*PROVIDED ENTRIES*:
•••

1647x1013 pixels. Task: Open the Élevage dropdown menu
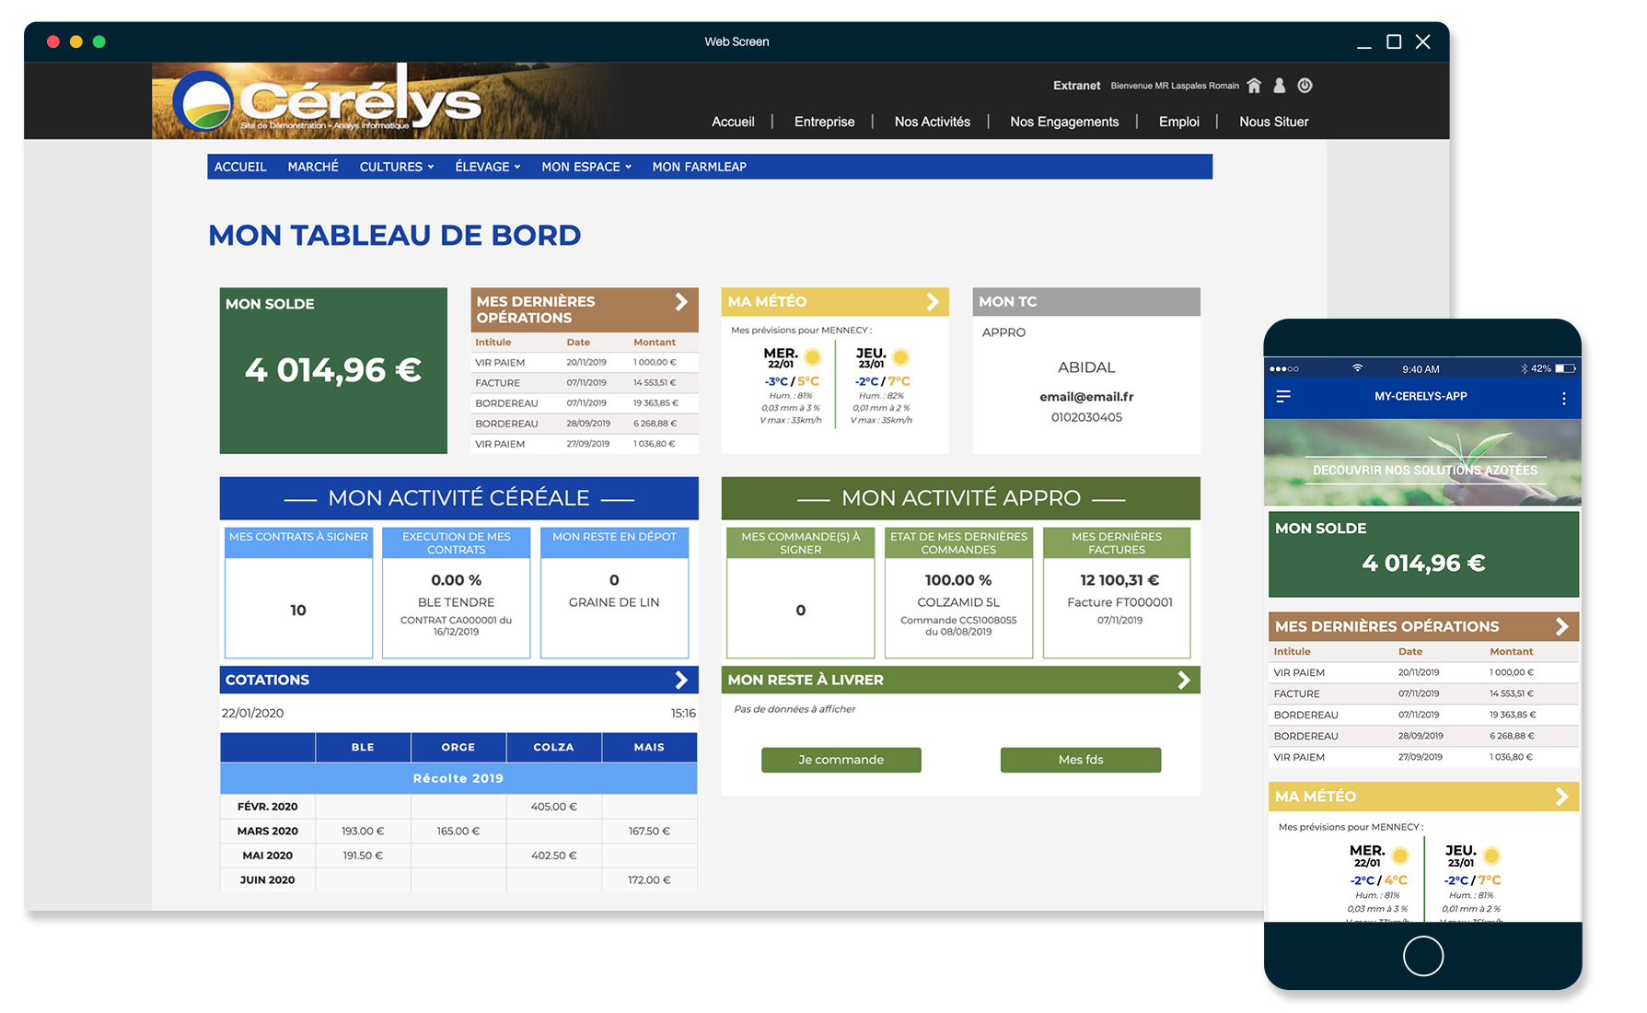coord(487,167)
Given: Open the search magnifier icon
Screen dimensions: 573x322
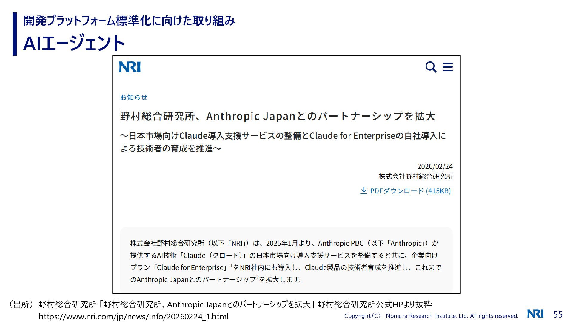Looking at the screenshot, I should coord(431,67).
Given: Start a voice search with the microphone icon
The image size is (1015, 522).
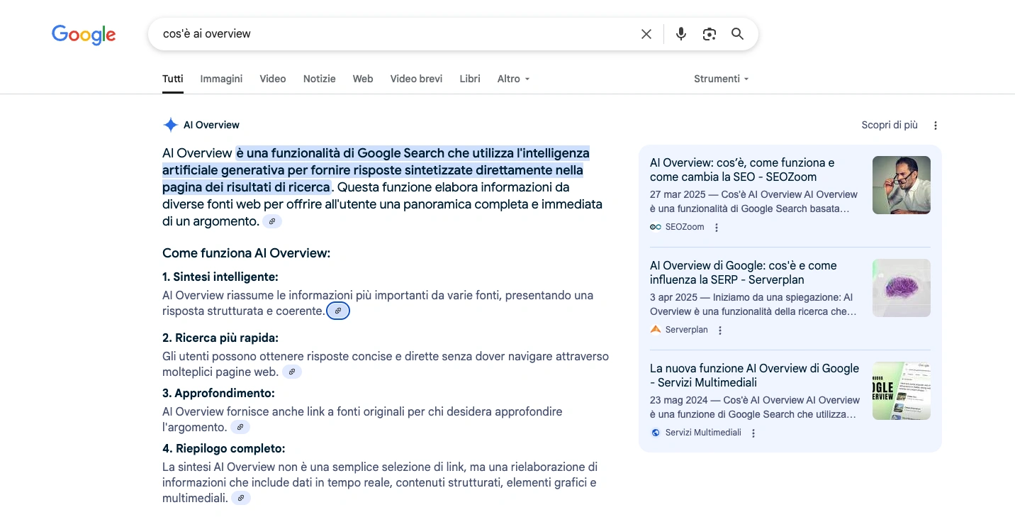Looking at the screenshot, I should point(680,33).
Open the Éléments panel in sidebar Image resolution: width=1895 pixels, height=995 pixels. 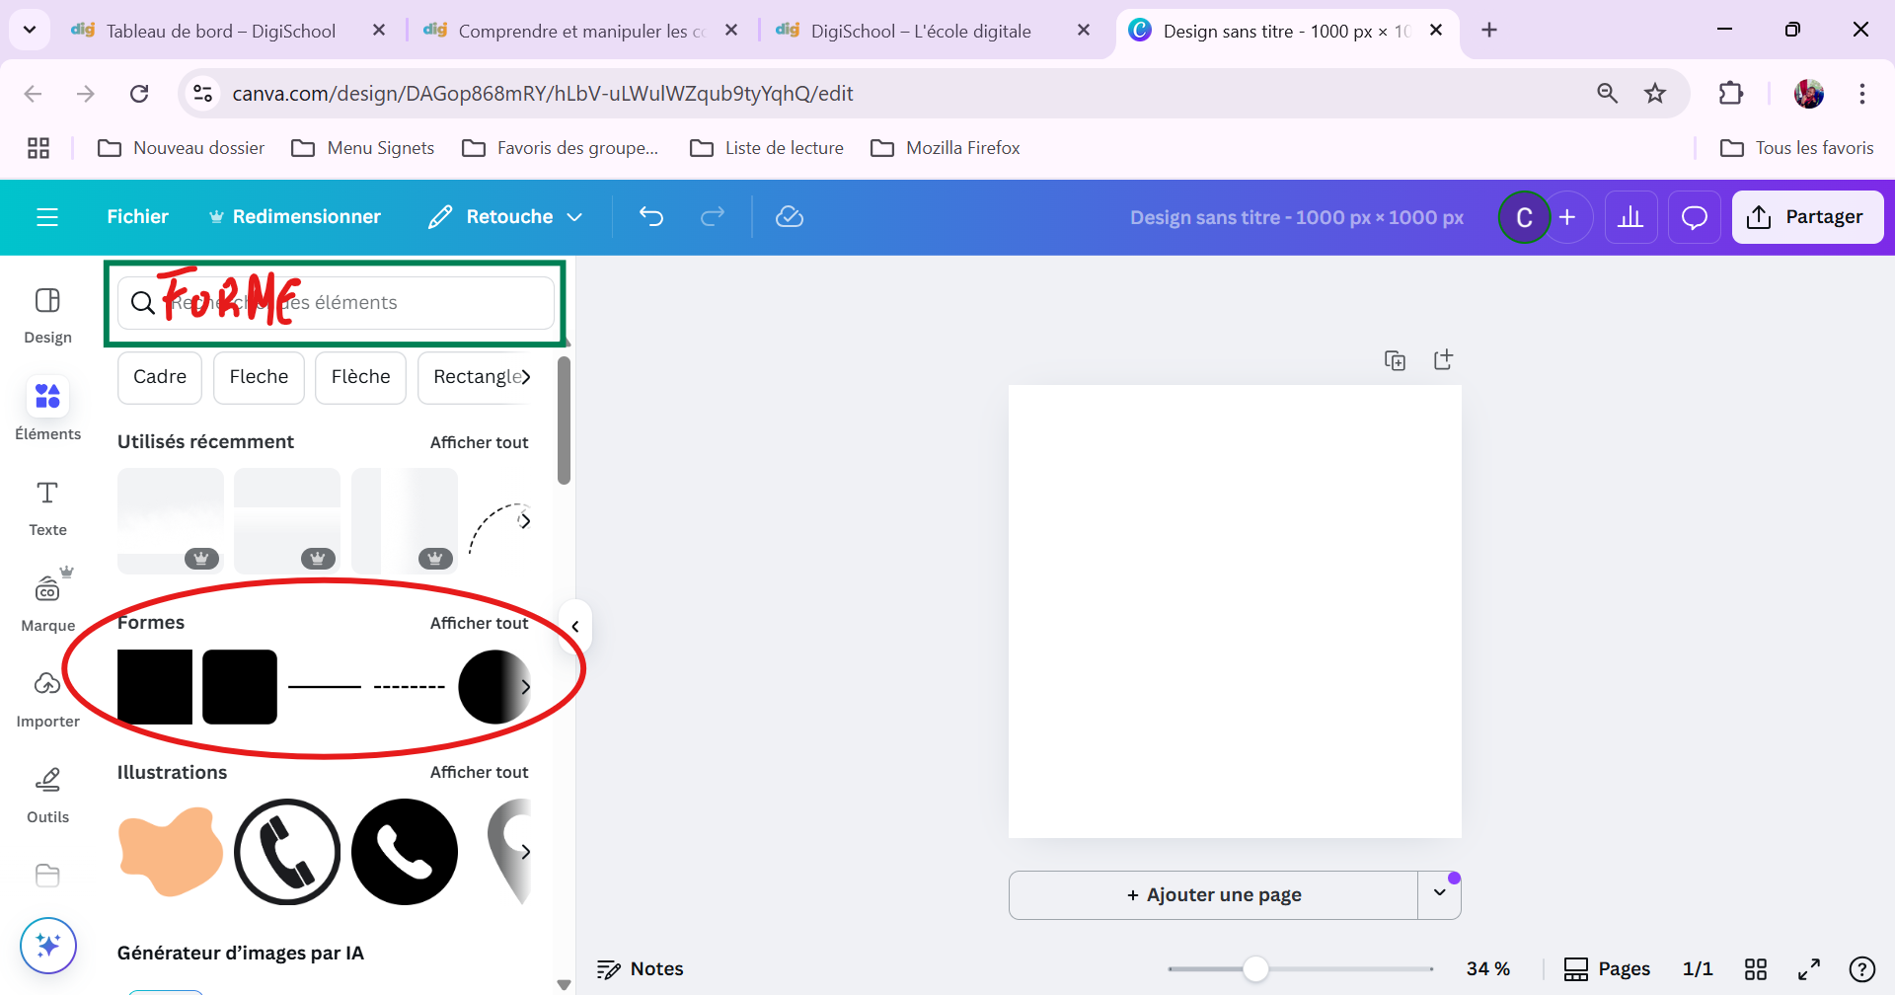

•••

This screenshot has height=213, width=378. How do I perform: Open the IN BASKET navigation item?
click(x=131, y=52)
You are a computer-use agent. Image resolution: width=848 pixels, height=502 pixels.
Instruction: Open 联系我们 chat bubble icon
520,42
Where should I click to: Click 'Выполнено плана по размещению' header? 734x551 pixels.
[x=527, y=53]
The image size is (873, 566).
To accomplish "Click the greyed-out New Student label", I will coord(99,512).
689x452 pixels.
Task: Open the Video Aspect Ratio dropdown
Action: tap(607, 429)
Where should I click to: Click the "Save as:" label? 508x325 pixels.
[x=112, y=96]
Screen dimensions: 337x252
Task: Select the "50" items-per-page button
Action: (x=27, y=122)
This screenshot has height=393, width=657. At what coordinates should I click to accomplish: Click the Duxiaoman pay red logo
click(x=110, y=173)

•••

*INSTRUCTIONS TO FOLLOW*: In the records above, some lines may contain the word "Given"; copy every one of them.

*ANSWER TO THE EXERCISE*:
Given: Open the search magnifier icon
Given: Start a voice search with the microphone icon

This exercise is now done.